Does Hamas have a strategy?
Commenter “Art Deco” observes:
I don’t think Hamas ever had what you’d call a ‘strategy’, unless there were co-ordinate campaigns planned which Iran and Hezbollah never implemented. It’s what Martin Peretz described 40 years ago in a review of a play, “A crazed Arab to be sure, but crazed in the particular ways of his culture. He is intoxicated by language, cannot discern fantasy from reality, and assuages himself with a momentarily satisfying but ultimately ineffectual act of bloodlust”.
I also wonder whether there was a larger plan to simultaneously include Hezbollah and Iran, and perhaps the West Bank as well. In a surprise attack this multi-pronged approach might have been even more devastating to Israel. But either it was considered too much and likely to turn the world against the Palestinians and their ally Iran, or the attackers got their signals crossed, or it was never planned that way in the first place.

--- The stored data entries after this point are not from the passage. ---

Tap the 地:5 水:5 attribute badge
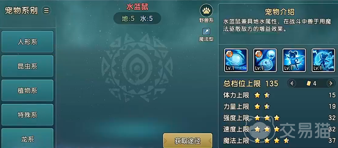click(x=137, y=19)
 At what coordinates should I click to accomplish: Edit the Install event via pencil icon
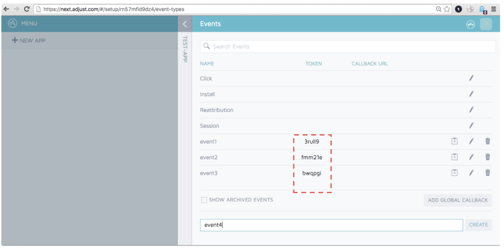click(x=471, y=94)
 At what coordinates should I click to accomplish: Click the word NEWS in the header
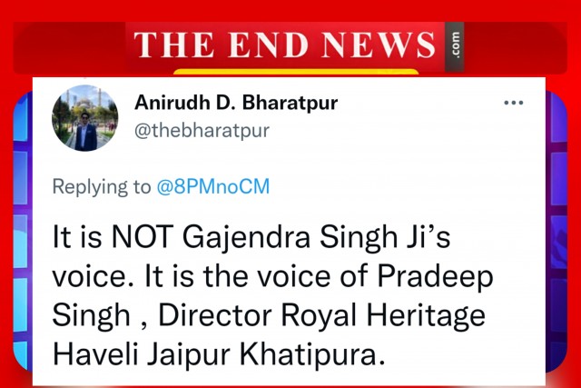379,45
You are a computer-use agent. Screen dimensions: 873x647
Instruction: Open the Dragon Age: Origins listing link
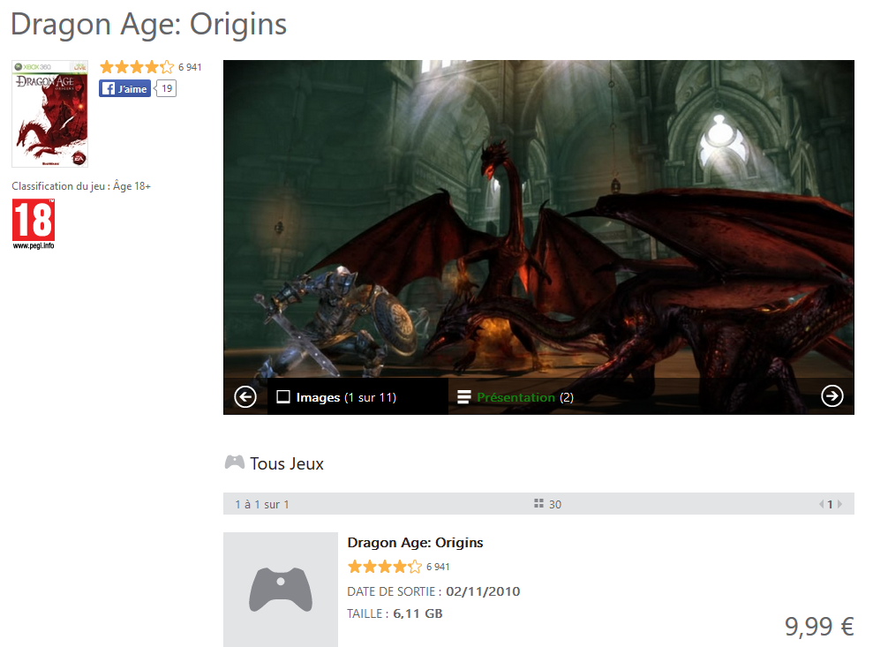(x=415, y=543)
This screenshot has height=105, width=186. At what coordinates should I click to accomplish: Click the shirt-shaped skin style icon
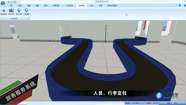click(x=180, y=5)
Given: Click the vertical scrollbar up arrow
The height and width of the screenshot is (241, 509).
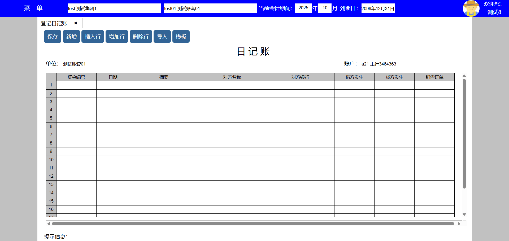Looking at the screenshot, I should (x=464, y=76).
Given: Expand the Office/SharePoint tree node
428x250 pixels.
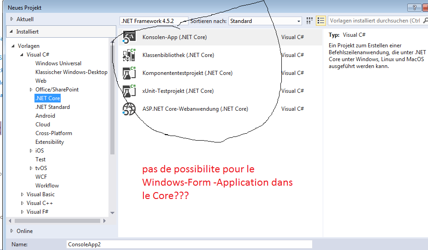Looking at the screenshot, I should (x=31, y=90).
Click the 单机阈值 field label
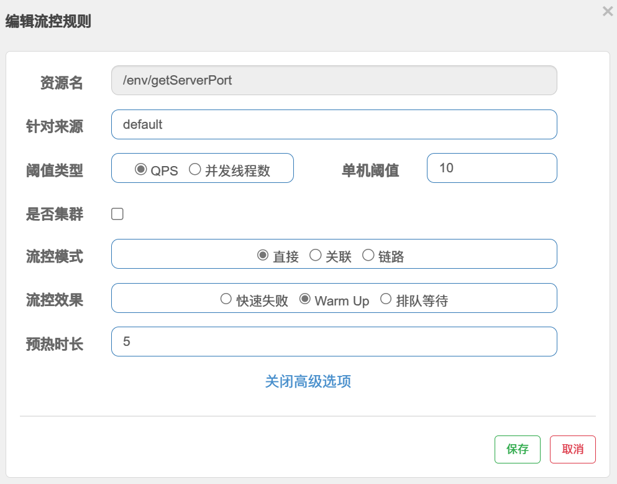Screen dimensions: 617x484 point(370,170)
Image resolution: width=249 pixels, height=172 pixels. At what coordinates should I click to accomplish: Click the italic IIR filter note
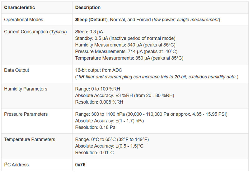pyautogui.click(x=157, y=77)
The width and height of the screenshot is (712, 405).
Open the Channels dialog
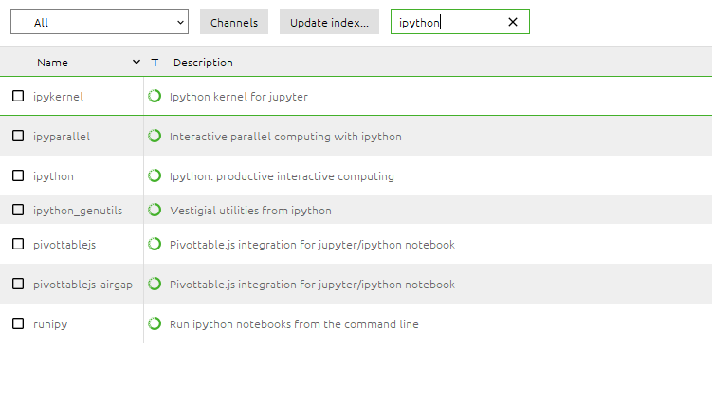point(234,22)
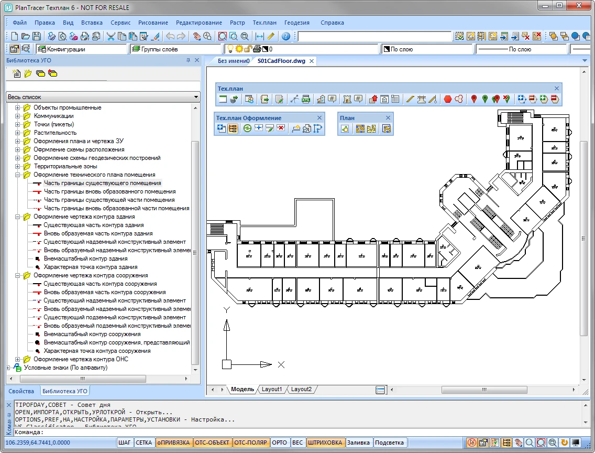This screenshot has height=453, width=595.
Task: Toggle СЕТКА grid in status bar
Action: [144, 443]
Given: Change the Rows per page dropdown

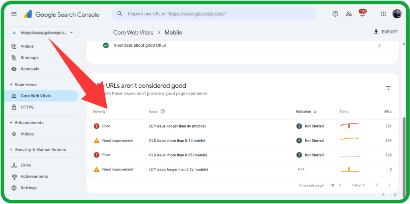Looking at the screenshot, I should tap(336, 185).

But I disagree that there was no strategy in the October 7 attack. There was plenty of strategy. The Palestinians have known for many many decades that it is to their advantage to provoke retaliation from Israel though terrorism and then emphasize their own suffering – with numbers – in order to turn world opinion even further from support of Israel. There are so many propaganda advantages, and this is above all else a propaganda war.
Back in November, even the Wapo was acknowledging this [emphasis mine]:
The evidence, described by more than a dozen current and former intelligence and security officials from four Western and Middle Eastern countries, reveals an intention by Hamas planners to strike a blow of historic proportions, in the expectation that the group’s actions would compel an overwhelming Israeli response. … After breaching the Israeli border in some 30 places, Hamas militants staged a mass slaughter of soldiers and civilians in at least 22 Israeli villages, towns and military outposts and then drew Israeli defenders into gun battles that continued for more than a day.
… Some militants carried enough food, ammunition and equipment to last several days, officials said, and bore instructions to continue deeper into Israel if the first wave of attacks succeeded, potentially striking larger Israeli cities.
The assault teams managed to penetrate as far as Ofakim, an Israeli town about 15 miles from the Gaza Strip and about half the distance between the enclave and the West Bank. One unit carried reconnaissance information and maps suggesting an intention to continue the assault up to the border of the West Bank, according to two senior Middle Eastern intelligence officials and one former U.S. official with detailed knowledge of the evidence. Hamas had been increasing its outreach to West Bank militants in recent months, although the group says it did not notify its West Bank allies of its Oct. 7 plans in advance. …
Hamas meticulously planned and prepared for a massacre of Israeli civilians on a scale that was highly likely to provoke Israel’s government into sending troops into Gaza, analysts said. Indeed, Hamas leaders have publicly expressed a willingness to accept heavy losses — potentially including the deaths of many Gazan civilians living under Hamas rule.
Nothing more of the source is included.